A demarcação de terras indígenas no Brasil está praticamente parada e, segundo movimentos sociais e pesquisadores, enfrenta um momento de grande dificuldade e instabilidade.

A Funai (Fundação Nacional do Índio) teve corte de cargos e fechamento de unidades. Além disso, desde 29 de abril de 2016, nenhum decreto homologando demarcação de terras foi assinado pelo presidente Michel Temer.

O processo de demarcação de terras é composto por etapas. A primeira delas é a criação de um grupo de trabalho que analisa o território.

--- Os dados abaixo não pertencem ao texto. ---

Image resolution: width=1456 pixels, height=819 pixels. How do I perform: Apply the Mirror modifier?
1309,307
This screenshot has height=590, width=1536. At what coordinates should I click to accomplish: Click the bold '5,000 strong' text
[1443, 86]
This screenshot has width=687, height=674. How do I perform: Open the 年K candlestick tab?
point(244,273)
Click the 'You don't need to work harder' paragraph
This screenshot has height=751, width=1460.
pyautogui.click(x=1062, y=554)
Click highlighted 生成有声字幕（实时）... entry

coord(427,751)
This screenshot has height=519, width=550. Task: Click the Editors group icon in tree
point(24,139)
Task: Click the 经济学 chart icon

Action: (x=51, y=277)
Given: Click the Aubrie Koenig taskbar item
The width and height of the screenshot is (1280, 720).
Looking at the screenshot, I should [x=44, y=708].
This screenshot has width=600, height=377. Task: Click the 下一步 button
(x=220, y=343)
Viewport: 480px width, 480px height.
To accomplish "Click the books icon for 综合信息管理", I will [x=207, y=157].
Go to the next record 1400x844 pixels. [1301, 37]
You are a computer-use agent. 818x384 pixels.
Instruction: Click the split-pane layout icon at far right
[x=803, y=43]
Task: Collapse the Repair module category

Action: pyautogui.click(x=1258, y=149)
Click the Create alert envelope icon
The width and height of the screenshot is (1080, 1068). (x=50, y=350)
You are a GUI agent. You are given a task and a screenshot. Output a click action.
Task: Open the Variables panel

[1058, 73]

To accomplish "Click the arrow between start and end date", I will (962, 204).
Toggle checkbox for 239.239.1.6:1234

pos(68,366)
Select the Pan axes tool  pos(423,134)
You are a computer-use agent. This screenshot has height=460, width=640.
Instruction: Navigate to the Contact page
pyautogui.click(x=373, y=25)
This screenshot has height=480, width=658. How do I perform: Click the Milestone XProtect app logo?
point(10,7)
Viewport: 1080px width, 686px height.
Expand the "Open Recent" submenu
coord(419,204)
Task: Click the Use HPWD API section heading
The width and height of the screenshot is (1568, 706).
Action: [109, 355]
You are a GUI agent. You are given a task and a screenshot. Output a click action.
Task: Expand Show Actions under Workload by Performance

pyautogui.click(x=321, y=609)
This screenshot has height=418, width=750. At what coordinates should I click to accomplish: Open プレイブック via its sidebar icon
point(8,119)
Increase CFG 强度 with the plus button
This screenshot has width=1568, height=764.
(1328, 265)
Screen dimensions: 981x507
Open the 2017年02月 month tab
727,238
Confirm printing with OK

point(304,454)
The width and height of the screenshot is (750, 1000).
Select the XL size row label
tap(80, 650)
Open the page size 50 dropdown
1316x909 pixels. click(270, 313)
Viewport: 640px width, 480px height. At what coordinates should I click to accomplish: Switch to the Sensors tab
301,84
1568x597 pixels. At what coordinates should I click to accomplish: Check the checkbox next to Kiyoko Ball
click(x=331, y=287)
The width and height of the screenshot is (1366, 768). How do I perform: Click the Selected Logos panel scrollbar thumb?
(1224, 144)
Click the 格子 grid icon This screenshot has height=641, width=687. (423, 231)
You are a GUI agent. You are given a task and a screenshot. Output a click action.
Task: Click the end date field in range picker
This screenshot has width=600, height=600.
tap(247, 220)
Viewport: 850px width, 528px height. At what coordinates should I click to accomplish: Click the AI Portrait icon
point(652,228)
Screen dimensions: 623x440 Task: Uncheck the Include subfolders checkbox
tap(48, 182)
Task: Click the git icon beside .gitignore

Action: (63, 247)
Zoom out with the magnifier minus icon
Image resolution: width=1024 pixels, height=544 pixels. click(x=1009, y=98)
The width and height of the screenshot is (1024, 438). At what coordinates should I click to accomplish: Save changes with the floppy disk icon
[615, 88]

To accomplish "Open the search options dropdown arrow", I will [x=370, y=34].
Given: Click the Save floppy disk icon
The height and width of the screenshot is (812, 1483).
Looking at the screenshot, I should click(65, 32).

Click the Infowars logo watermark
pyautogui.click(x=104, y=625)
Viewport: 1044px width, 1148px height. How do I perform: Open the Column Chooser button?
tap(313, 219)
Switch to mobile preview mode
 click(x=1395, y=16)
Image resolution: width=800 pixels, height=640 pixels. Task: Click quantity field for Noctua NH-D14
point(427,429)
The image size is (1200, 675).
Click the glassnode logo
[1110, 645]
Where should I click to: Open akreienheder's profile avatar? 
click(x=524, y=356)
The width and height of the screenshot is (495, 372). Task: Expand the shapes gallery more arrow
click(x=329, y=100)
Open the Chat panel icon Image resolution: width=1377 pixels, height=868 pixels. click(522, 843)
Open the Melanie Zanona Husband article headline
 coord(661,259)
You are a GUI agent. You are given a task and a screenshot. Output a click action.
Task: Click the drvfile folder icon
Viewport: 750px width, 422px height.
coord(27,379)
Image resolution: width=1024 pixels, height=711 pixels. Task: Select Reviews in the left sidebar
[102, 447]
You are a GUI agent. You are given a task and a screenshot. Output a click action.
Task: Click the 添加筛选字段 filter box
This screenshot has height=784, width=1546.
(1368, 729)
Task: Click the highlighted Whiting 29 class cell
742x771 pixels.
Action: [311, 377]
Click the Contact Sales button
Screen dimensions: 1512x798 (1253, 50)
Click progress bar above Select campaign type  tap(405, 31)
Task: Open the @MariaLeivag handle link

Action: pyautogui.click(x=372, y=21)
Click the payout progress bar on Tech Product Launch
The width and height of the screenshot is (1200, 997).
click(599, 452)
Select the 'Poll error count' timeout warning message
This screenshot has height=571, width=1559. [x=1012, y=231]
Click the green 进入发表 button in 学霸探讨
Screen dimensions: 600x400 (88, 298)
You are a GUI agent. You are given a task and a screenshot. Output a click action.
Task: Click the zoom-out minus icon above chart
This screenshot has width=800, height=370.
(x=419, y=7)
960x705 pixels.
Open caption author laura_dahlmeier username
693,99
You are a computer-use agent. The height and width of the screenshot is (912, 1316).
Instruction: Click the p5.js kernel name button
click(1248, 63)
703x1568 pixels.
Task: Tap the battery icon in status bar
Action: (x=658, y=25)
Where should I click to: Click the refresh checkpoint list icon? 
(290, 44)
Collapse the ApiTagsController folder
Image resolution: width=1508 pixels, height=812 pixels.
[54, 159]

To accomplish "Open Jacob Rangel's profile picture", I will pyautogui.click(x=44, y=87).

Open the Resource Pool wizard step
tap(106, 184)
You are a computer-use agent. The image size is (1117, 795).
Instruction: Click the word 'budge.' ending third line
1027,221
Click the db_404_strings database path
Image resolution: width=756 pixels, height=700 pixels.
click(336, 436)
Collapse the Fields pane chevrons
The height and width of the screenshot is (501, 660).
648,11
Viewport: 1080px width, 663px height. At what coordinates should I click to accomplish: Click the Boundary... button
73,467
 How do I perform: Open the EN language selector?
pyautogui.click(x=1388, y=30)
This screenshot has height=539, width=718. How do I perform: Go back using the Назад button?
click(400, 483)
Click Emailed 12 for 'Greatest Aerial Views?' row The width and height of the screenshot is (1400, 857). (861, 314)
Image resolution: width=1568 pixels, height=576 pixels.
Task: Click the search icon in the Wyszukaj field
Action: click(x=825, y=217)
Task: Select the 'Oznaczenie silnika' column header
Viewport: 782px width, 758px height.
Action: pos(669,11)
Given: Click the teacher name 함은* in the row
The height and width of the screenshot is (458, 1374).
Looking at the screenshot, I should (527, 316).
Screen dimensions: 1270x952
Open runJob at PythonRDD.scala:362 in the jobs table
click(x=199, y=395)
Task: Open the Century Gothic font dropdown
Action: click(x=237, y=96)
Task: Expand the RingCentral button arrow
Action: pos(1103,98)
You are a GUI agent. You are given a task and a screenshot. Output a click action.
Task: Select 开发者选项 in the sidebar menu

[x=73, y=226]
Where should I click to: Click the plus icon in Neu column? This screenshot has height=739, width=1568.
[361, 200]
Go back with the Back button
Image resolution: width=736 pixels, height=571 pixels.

Com a indicação positiva, são necessárias duas portarias: a que delimita a terra, a cargo da Funai; e a que declara a terra, do Ministério da Justiça. Depois disso, o processo segue para homologação do presidente.

"Essa homologação é a parte mais decisiva, que é quando não tem mais volta e envia para o patrimônio da União regularizar. O processo de demarcação está parado no Brasil", explica Jorge Vieira, doutor em antropologia indígena pela Université Grenoble Alpes (da França) e pela PUC-MG (Pontifícia Universidade Católica de Minas Gerais).

Existem hoje 72 áreas declaradas à espera da assinatura. Depois de homologadas, as terras seguem para registro em cartório em nome da União. Antes de deixar o cargo, em seu segundo mandato, Dilma Rousseff homologou dez terras indígenas.